JPMorgan, which was the primary banker to Madoff Securities between October 1986 and its collapse on Dec. 11, 2008, sought to create complicated derivative products that would provide its private banking clients exposure to the $65 billion Ponzi scheme, according to documents released on Tuesday.
Beginning in the spring of 2006, JPMorgan invested roughly $343 million of the firm's own money in feeder funds to Madoff as a means to create a business of selling structured equity derivative products mimicking the Ponzi scheme's investment performance.With some money invested in Madoff feeder funds, JPMorgan sought to create products that would mimic the consistent returns of Madoff's investment performance through a synthetic exposure that didn't actually require entry to the Ponzi scheme artist's financial universe.
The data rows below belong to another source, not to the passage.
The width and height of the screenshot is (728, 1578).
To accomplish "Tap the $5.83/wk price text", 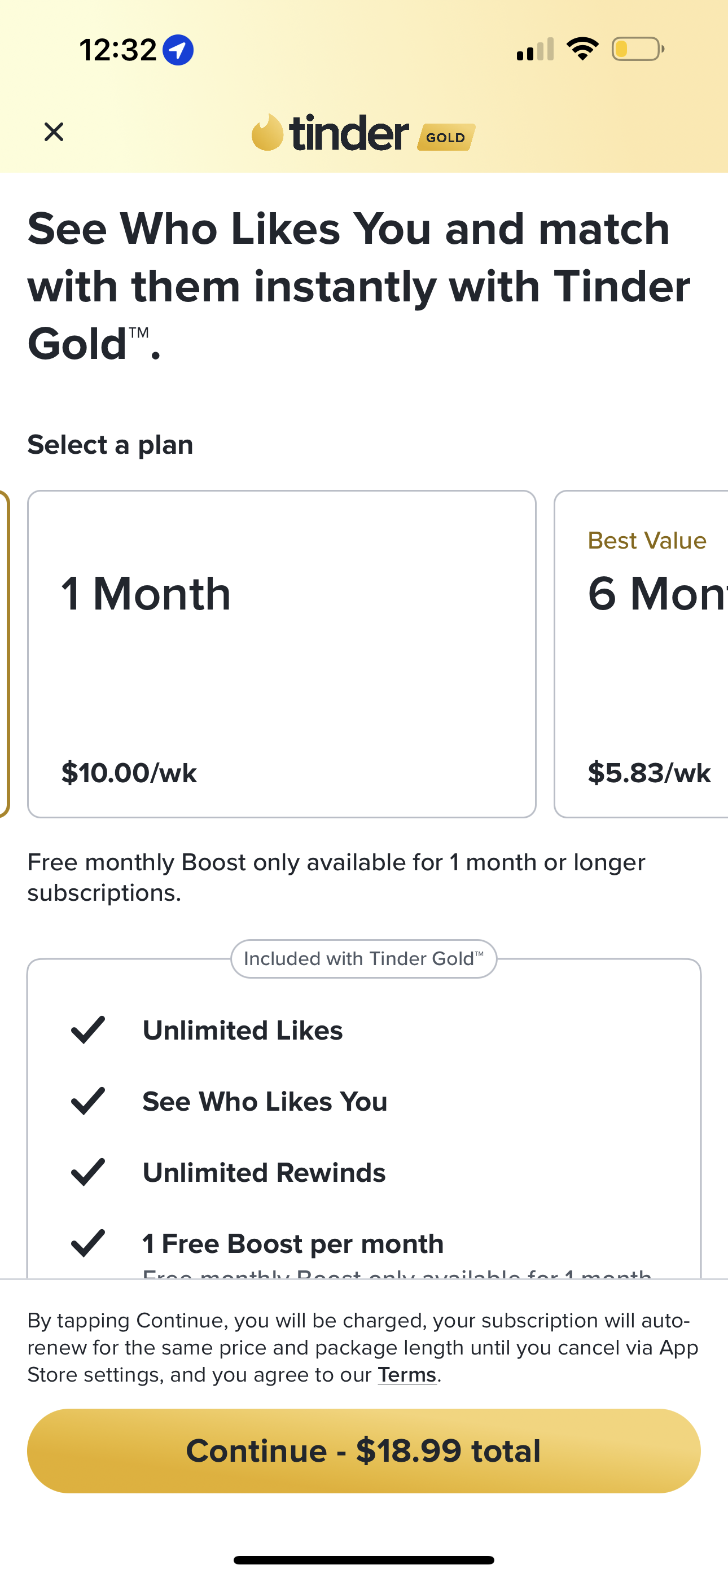I will point(649,773).
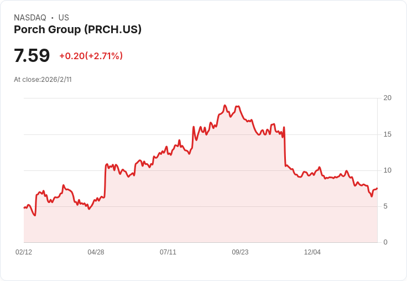Click the chart's highest peak near 19
Viewport: 407px width, 281px height.
coord(225,106)
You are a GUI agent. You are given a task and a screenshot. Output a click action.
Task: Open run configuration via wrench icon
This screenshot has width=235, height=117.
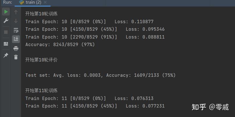pos(6,21)
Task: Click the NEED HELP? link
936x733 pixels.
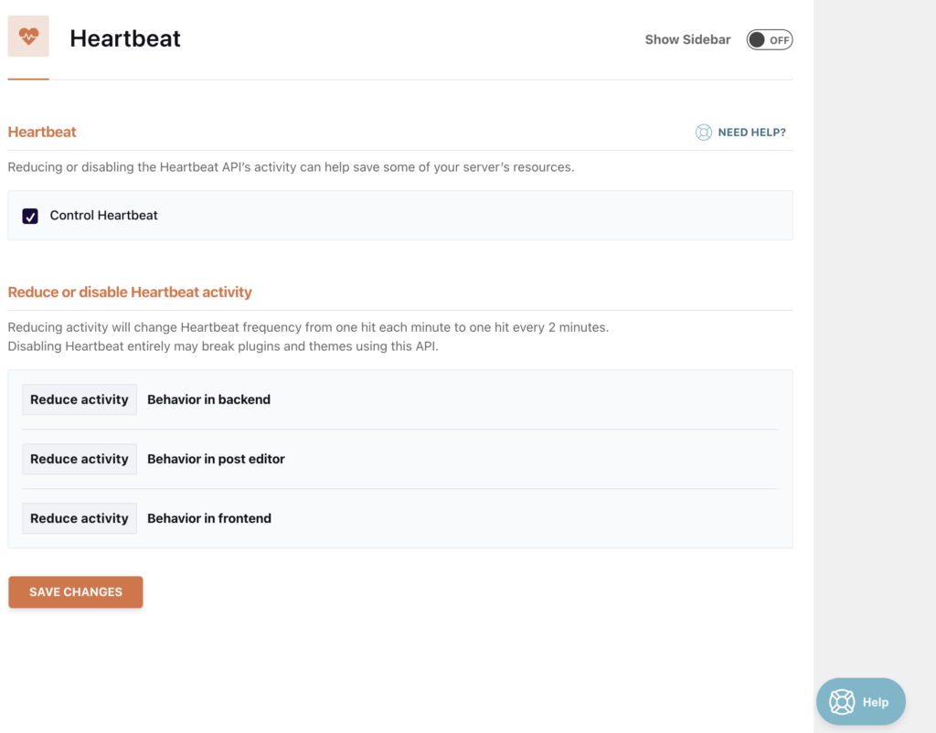Action: click(x=751, y=133)
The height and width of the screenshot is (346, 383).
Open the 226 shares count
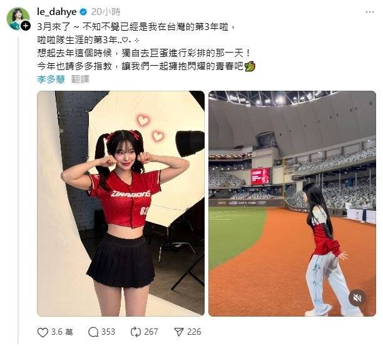194,332
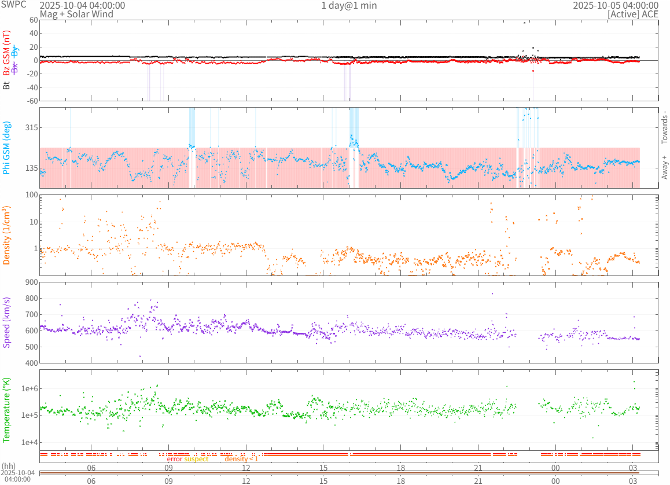Screen dimensions: 670x485
Task: Toggle the Temperature (°K) series label
Action: click(x=7, y=409)
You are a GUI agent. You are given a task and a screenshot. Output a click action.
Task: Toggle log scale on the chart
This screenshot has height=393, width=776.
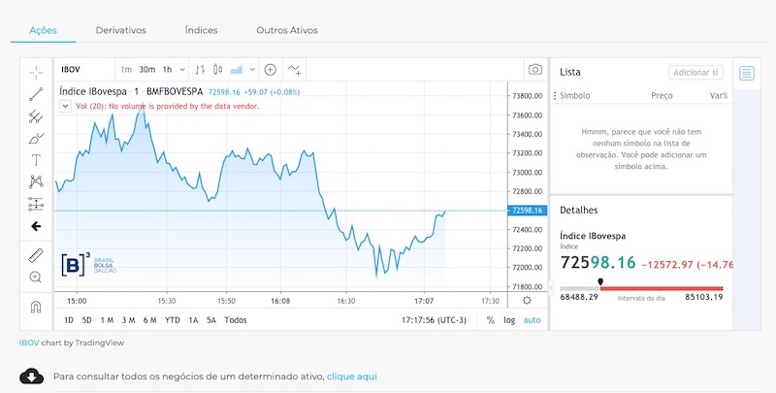[x=510, y=320]
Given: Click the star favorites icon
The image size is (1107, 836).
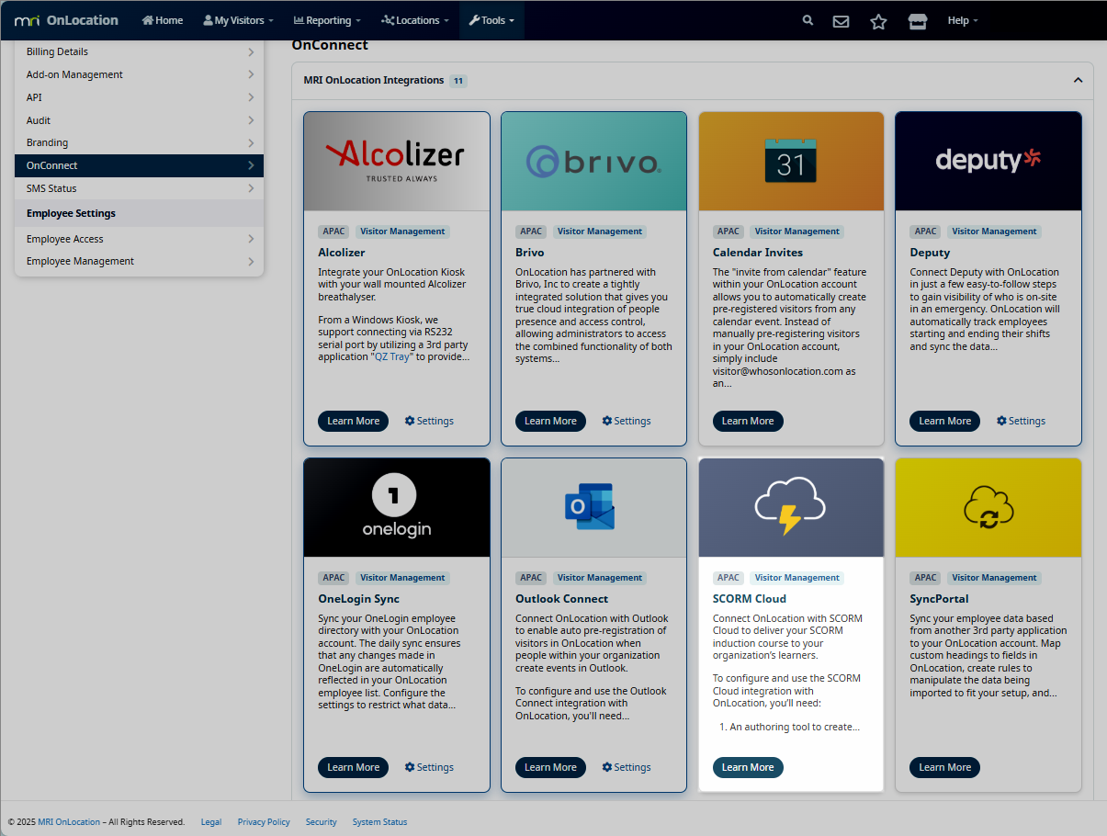Looking at the screenshot, I should 878,21.
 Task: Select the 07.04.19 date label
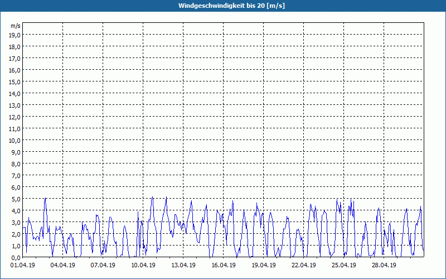click(x=103, y=266)
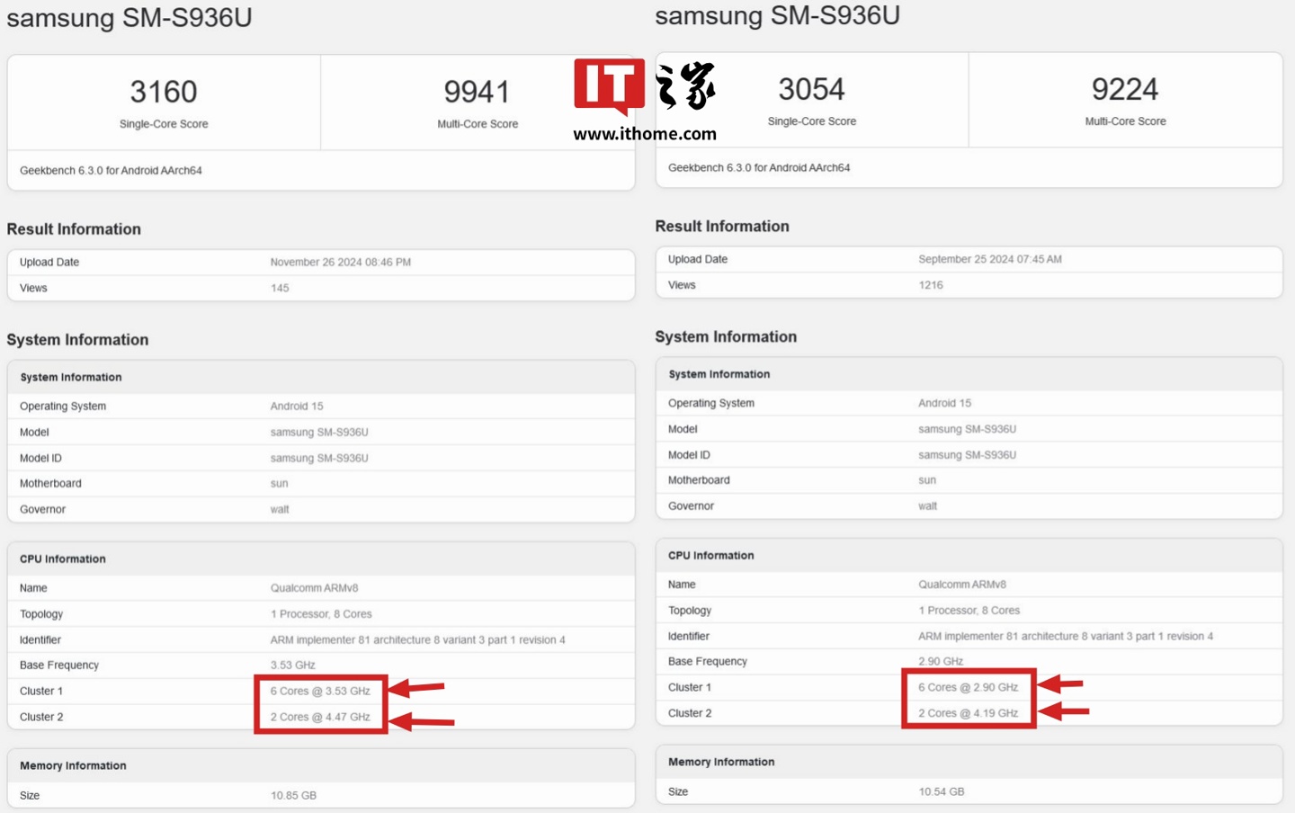
Task: Click the 6 Cores @ 2.90 GHz text
Action: (968, 687)
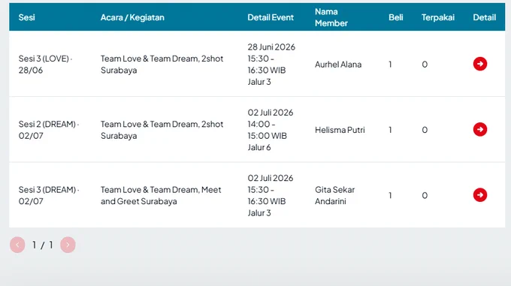Click the Detail Event column header
Viewport: 511px width, 286px height.
coord(271,17)
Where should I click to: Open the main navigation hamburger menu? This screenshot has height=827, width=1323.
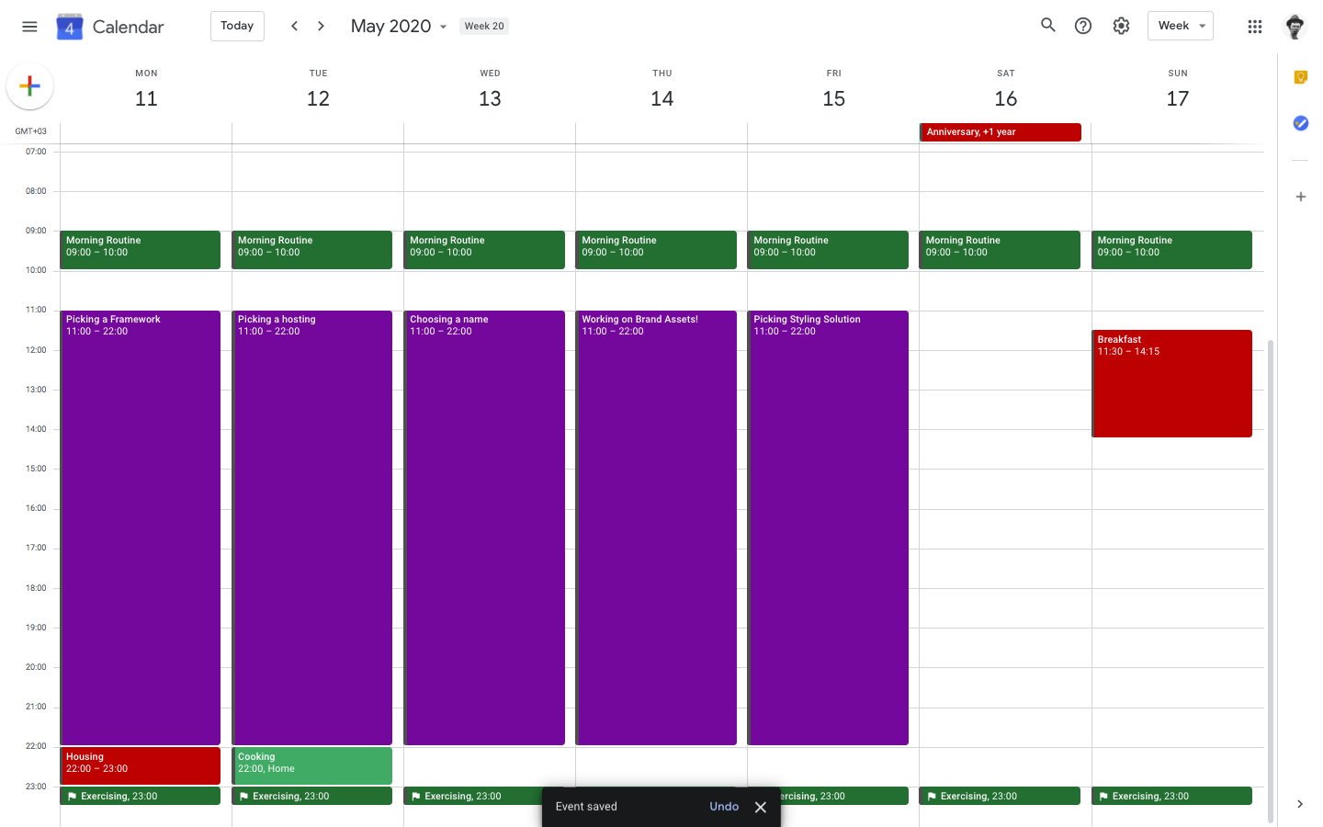(29, 26)
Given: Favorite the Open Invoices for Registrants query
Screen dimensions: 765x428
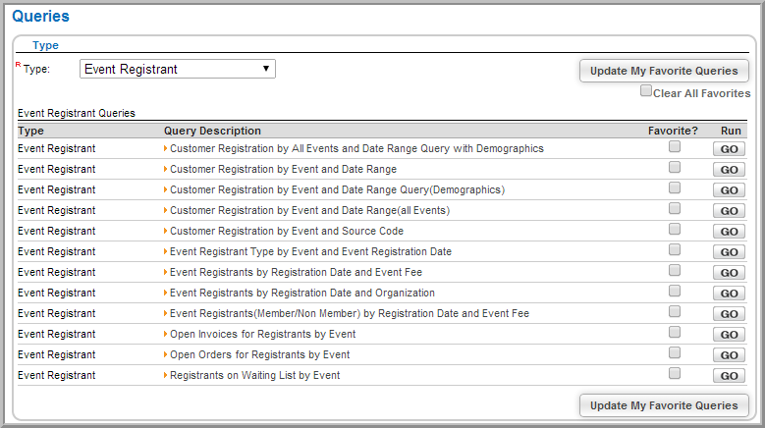Looking at the screenshot, I should point(675,332).
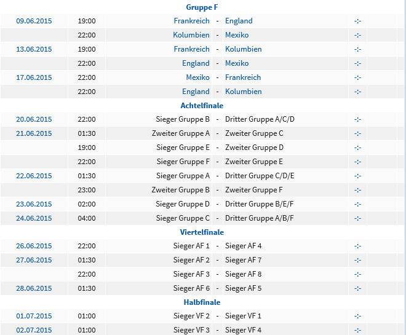Open England in the first Gruppe F match

239,21
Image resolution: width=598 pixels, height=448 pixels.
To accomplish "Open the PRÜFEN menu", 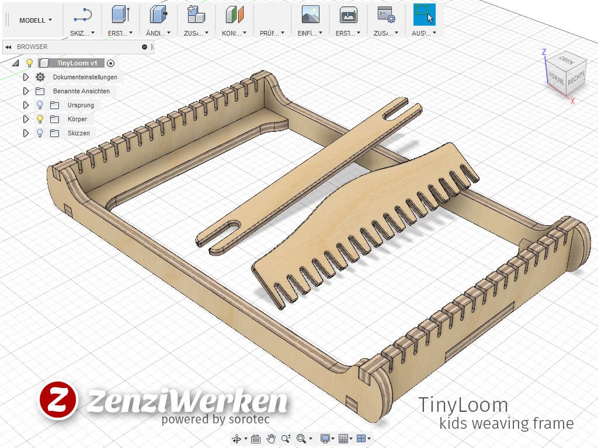I will (272, 33).
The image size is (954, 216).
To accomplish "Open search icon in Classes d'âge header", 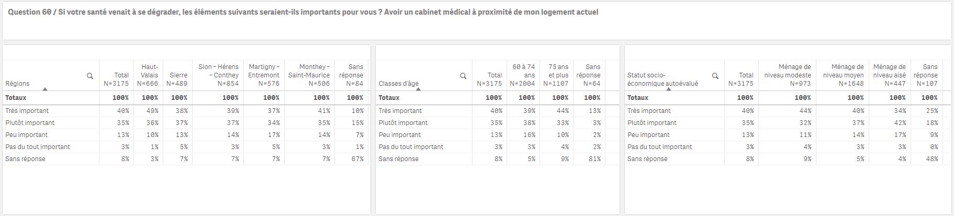I will click(x=463, y=76).
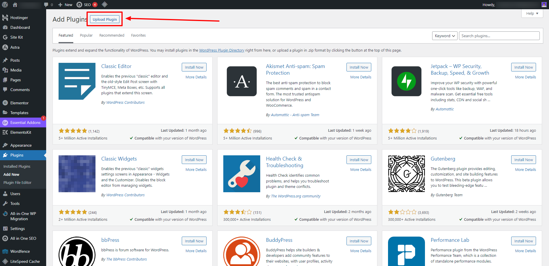
Task: Open the home site icon in admin bar
Action: tap(15, 5)

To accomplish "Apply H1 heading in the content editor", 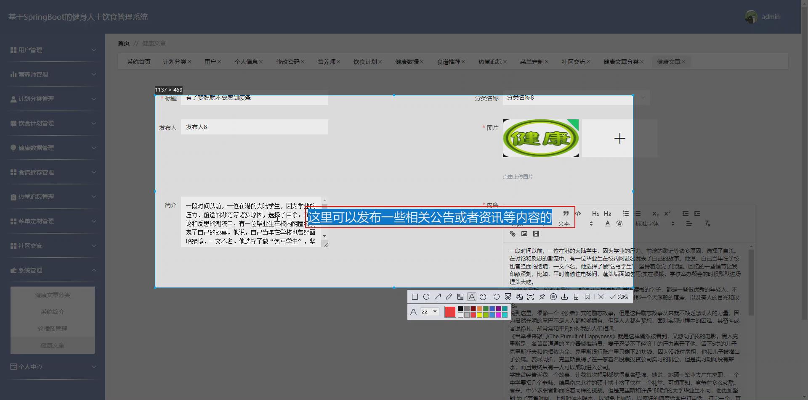I will point(595,213).
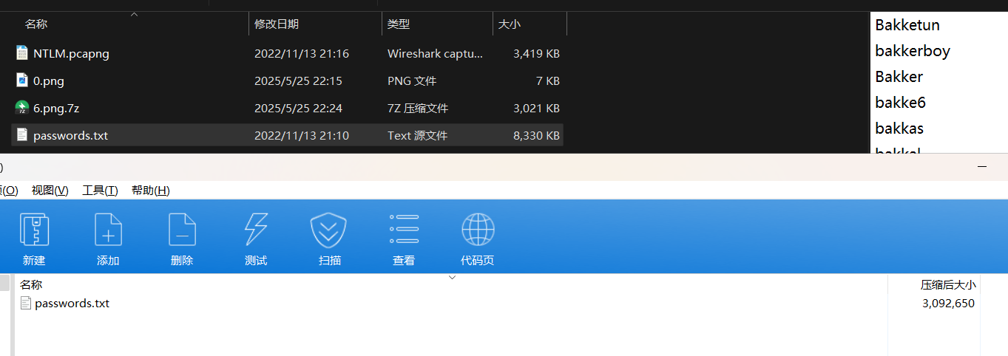Click the sort arrow above Name column
This screenshot has width=1008, height=356.
coord(134,15)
In June 2007, DoJ documents show that JPMorgan's equity exotics asked for an exception to the $100 million risk limit to meed demand for the structured products it was selling. Specifically, the head of JPMorgan's EMEA equities desk asked that the firm to underwrite approximately $1 billion in Madoff-linked derivatives. In total, JPMorgan could have sunk $1.32 billion of its own capital into Madoff, putting the firm's exposure at $1.14 billion were the value of Madoff feeder funds to fall to zero, according to the DoJ's documents.